4.3. Consensus versus hub

Hubs are nodes with a high degree centrality in a network. The respective proteins are promising candidates as starting points for directed evolution experiments in biotechnology, because they are highly connected to extant proteins and thus are expected to have a high functional robustness toward possible deleterious effects of mutations [22,33]. In the AS-PMH family, hub sequences resemble back-to-consensus sequences as indicated by the correlation between the degree centrality of a node and the sequence identity to the consensus sequence of a protein family. Whereas both the AS and PMH clade show a correlation between clustering and degree centrality, degree centrality seems to play a more pronounced role in the AS clade (figure 3; electronic supplementary material, figures S12 and S13), which might indicate that AS sequences more closely resemble hubs than PMH sequences. Younger ancestors appearing more similar to the consensus sequences initially appears counterintuitive. However, the consensus sequences were derived from known extant sequences. As individual sequences acquire mutations and duplications occur, the consensus sequence of a protein family likewise changes. Therefore, if younger ancestors resemble extant hub sequences, deeper ancestors may be interpreted as a hub in ancestral sequence space, even though appearing less connected in extant sequence space.

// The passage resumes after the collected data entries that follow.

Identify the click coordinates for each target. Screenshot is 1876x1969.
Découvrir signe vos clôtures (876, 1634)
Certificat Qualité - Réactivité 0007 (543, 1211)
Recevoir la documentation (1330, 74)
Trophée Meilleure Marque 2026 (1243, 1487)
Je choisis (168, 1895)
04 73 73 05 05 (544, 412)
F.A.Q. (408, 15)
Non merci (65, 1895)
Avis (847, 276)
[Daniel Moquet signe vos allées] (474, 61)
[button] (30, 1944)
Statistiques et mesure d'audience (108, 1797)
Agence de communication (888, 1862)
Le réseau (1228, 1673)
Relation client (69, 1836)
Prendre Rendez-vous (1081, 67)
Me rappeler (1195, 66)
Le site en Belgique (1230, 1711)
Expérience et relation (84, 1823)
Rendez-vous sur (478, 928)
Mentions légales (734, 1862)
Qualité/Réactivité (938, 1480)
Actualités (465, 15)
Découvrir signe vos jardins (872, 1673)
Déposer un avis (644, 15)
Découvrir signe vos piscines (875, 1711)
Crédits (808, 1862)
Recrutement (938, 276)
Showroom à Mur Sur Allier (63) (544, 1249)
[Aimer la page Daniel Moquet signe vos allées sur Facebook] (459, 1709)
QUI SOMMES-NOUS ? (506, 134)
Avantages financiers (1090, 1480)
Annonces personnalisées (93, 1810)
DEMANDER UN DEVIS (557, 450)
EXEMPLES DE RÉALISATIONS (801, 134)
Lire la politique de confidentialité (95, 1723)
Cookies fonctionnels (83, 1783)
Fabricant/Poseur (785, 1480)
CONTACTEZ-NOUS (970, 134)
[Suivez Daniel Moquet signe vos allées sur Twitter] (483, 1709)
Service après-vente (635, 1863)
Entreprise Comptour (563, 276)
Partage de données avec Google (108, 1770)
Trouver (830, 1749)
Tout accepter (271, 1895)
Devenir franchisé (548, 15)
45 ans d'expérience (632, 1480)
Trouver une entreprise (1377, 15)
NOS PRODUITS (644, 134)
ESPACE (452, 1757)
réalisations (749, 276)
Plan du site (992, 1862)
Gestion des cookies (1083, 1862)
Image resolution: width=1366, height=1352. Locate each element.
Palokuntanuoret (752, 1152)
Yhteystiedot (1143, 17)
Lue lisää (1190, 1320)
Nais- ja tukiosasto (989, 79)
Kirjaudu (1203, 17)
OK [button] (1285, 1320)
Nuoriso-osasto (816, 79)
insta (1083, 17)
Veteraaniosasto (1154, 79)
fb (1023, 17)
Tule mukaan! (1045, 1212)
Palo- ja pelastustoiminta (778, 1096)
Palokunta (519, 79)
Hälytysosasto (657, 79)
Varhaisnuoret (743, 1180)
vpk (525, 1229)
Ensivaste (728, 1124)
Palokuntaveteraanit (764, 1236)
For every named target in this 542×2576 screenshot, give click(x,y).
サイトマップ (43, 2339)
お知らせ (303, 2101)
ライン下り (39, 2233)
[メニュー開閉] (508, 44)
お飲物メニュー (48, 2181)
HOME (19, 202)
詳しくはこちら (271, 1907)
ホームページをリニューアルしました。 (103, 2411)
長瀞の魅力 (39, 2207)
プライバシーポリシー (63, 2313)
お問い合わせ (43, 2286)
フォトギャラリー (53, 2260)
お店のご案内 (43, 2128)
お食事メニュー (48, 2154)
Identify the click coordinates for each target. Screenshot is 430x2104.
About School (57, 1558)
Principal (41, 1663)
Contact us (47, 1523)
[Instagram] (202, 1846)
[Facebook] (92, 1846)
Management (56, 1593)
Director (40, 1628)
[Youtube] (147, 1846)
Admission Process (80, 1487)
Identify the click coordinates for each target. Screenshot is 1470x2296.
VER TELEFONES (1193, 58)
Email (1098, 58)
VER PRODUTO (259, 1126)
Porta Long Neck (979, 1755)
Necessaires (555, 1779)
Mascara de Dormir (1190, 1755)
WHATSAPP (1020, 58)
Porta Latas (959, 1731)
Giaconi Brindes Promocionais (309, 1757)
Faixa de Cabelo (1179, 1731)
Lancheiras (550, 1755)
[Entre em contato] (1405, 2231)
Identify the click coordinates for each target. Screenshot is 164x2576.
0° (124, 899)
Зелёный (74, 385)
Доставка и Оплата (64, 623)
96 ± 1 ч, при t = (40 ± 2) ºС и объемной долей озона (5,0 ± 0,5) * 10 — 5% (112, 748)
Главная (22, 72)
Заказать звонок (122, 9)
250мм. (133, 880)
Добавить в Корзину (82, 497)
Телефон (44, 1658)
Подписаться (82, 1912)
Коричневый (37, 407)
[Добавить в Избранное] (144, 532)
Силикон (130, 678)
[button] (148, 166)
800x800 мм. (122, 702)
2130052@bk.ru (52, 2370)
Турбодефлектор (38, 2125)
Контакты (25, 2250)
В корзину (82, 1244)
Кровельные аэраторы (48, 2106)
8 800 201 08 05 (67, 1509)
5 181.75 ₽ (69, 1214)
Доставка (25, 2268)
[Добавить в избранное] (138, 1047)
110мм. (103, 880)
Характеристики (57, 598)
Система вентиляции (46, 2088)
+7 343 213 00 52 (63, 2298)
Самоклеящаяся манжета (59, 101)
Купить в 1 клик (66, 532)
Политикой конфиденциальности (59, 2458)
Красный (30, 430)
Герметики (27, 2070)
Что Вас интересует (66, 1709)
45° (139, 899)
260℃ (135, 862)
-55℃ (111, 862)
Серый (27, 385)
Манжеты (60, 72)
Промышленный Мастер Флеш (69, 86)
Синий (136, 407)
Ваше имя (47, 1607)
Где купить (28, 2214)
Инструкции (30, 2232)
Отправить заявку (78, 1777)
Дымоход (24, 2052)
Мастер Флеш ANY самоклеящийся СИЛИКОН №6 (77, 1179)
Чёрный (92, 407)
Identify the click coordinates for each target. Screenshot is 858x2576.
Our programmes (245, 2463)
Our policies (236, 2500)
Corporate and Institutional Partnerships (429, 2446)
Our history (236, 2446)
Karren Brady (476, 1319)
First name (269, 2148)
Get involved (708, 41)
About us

Thus, mutants resulting from back-to-consensus mutations can be interpreted as nodes with an increased degree centrality in a network, and the success of back-to-consensus design in protein evolution can be explained by increased robustness towards introduced amino acid substitutions [62–64]. Because not all back-to-consensus mutations are stabilizing [64], extant hub sequences could serve as a natural reservoir of ‘consensus-like’ sequences as promising starting points for protein design strategies.

The observation that younger ancestors were more similar to the consensus sequences than older ancestors implies that ‘ancestor’ and ‘consensus sequence’ should not be used interchangeably. Back-to-consensus sequences are derived from known sequences without any further assumptions on the frequency of amino acid exchanges over time, except for the parameters that are used for MSAs such as a scoring or substitution matrix. Younger reconstructed ancestor sequences are implicitly more similar to known, existing sequences, which are in turn used to derive back-to-consensus sequences, whereas the reconstruction of older ancestors tries to link rather distant sequences by several amino acid exchanges that differ more from the consensus.

4.4. Outlook

The results of this study have ramifications both for a conceptual and an applied perspective on protein evolution.

Conceptually, our results from a large family of extant proteins align intriguingly well with earlier results on evolutionary transitions which were obtained from coarse-grained biophysical models of lattice protein structures [10,11,38]. In both approaches, sequences with a high degree centrality correspond to the consensus sequences for the respective (sub-) families. In the lattice model, consensus sequences were also thermodynamically most stable, a property that has also often been ascribed to reconstructed ancestors. However, the stability of reconstructed ancestors may be an artefact from the applied models, and the true, less stable ancestral sequence might deviate by just a few substitutions. A similar parallelism between the two approaches applies to bridging sequences, which mediate the evolutionary transition between (sub-) families along with a continuous mutational path. In the case of the lattice protein models, bridge sequences do so by successively lowering the probability to fold in one particular structure while increasing the probability to fold in a new one corresponding to another protein family. Similar features have previously been found for sequences bridging between folds [65] or functions [66].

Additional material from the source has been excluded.